He said that he thought people appeared to find “something appealing in the silliness of it”. 
The sound of fizzing pills held a powerful emotional appeal, which he had wanted to capture, he said. 
“For me this sound is loaded with childhood memories, but it also holds a promise that things will soon get better,” he said. “Maybe it's getting rid of a headache or taking down your hangover, or whatever you need it for.” 
“I also thought there was something humorous about going to the effort to put it down on vinyl.” 
He ordered the pills on eBay from around the world and had them shipped to Malmö, before recording their different sounds in a high-end studio. 
The resulting record, SUBSTANCE, includes local Swedish favourites such as Alvedon, Treo, Apofri and Ipren, and international standbys such as Bayer Aspirin C, Anadin Extra, Dispirin Aspirin, and Nurofen.
He said his favourite was the Bayer pill. 
“It's the Aspirin C. It's different from the others, because it dissolves much slower, and since it dissolves slower it also generates a more fulfilling or satisfying sound,” he said. 
Here is a video of Höglund meditating as Aspirin C is recorded:
As well as capturing his own feelings about the sound, he said, he wanted people to consider the different meaning it might have for someone with a chronic illness. 
“For people who are suffering from chronic pain, these things have a completely different meaning.
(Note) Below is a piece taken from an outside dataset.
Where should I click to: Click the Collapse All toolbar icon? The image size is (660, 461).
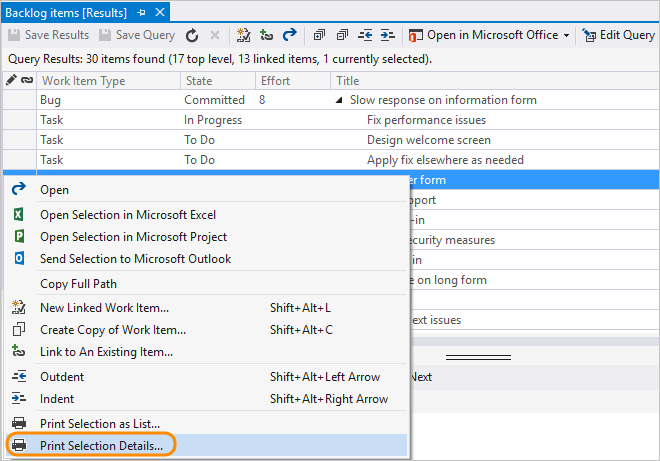pos(342,35)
A severe meaning,” he said.  
Höglund, who comes from Kalmar and studied in Stockholm, said he felt Malmö was a good place for creative people.  
“There's a lot of opportunity for emerging artists in Malmö so that's why I'm temporarily here,” he said. “I don't see myself as a permanent person.” 
He pressed 150 copies of the record, which can be bought on his website for just 300 Swedish kronor. How many he has sold is, he says, “a commercial secret”.